Scores of major corporations filed an amicus brief to the Supreme Court on Monday in support of affirmative action. The two cases at issue, Students for Fair Admissions v. Harvard and Students for Fair Admissions v. University of North Carolina, allege that the universities are engaged in racial discrimination against Asian and white students in their admissions policies. They are slated to be argued before the court on Oct. 31.
The cases provide the conservative justices a chance to rule that affirmative action is illegal racial discrimination under Title VI of the Civil Rights Act of 1964. Students for Fair Admissions alleges that under Harvard’s admissions policies, an Asian applicant to the school with a 25 percent chance of being accepted to the school would have a 36 percent chance of admission if he were white, a 77 percent chance if he were Hispanic, and a 95 percent chance if he were black.
The companies that signed the brief include Airbnb, American Airlines, Apple, Dell, General Motors, Google, Ikea, Lyft, PayPal, Starbucks, Uber, Walgreens, and many others. According to the Wall Street Journal, no company has filed an amicus brief in support of striking down affirmative action.
Affirmative action advocates have long argued that considering an applicant’s race is necessary to achieve a workforce or student body that is diverse and to assist minority groups. The corporations say that they want affirmative action to continue at universities because they “seek employees who have been educated at universities with exposure to a broad array of life experiences and viewpoints, and who can bring diverse perspectives and experiences to the workplace.” They continue that an essential part of that “is racial and ethnic diversity.”
It is certainly a shame that there isn’t a word for conflating a people’s perspectives, experiences, and character with their ethnic and racial characteristics. Regardless, the brief continues that increasing racial and ethnic diversity “is the right thing to do.”
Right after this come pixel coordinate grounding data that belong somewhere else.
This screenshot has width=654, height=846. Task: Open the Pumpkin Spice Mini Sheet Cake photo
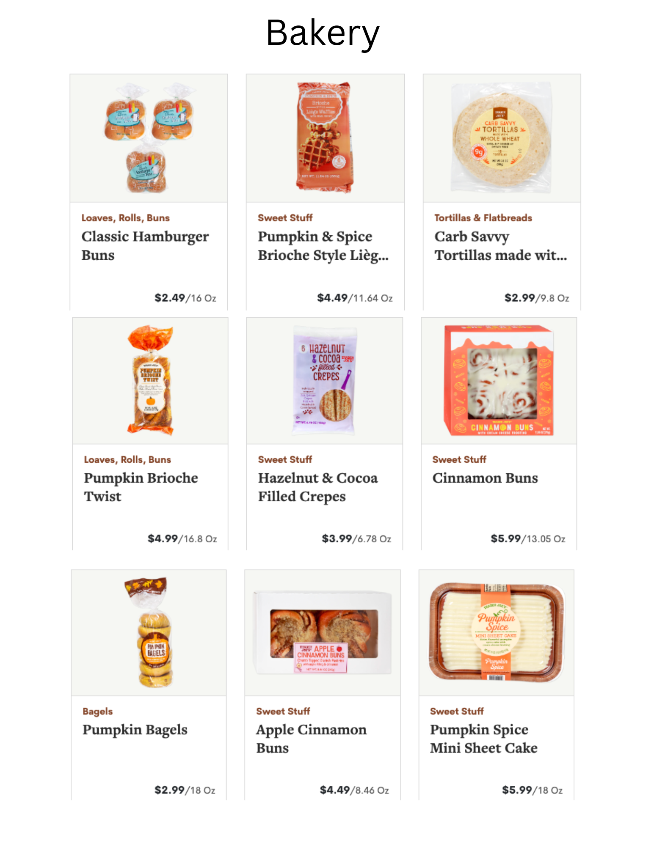coord(497,632)
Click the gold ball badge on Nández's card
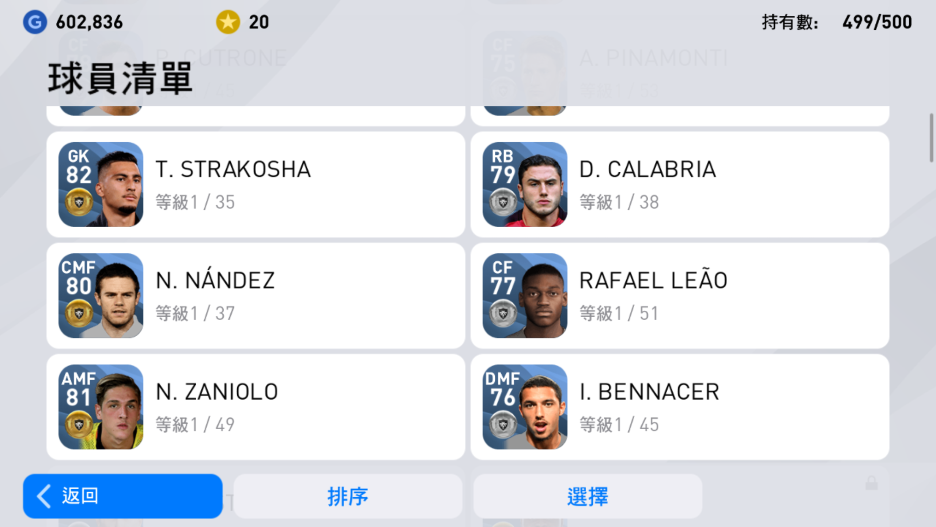 click(79, 313)
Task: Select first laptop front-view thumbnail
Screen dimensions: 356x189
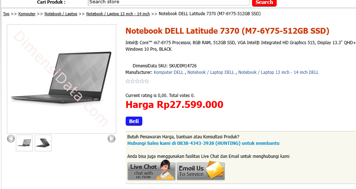Action: [24, 143]
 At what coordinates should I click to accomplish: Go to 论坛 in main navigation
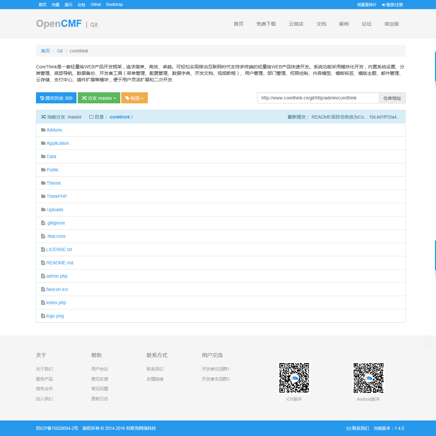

There is, however, substantial doubt among the public that racial discrimination is a reasonable policy to achieve diversity. Corporate America has declared itself well outside the political mainstream; more than seven in 10 Americans think race or gender should not be factors at all in college admissions, according to a 2019 study by Pew Research.
California, for example, is not exactly a conservative bastion; it voted for President Joe Biden by 30 percentage points in the 2020 presidential election. Yet on the same ballot that gave Biden a landslide, California voters panned the sort of racial preferences now sought by corporate elites. Proposition 16, which sought to amend the state constitution to allow for the consideration of race in public contracting, employment, and education, was defeated by over 14 percentage points.
But one of the most important factors in corporate America’s support for anti-white and anti-Asian discrimination is, according to them, money. The brief cites several studies from social scientists that say businesses that “prioritize diversity in their workforce and leadership” are more likely to achieve “financial success.”
The Supreme Court in 2003 ruled in Grutter v. Bollinger that affirmative action is permissible to achieve diversity, with the four conservative justices dissenting. In his dissenting opinion, Justice Clarence Thomas, the only one of the four still on the court, said bluntly that “[r]acial discrimination is not a permissible solution.” The court’s new conservative majority may finally be able to vindicate that statement, over the protestations of corporate America if need be.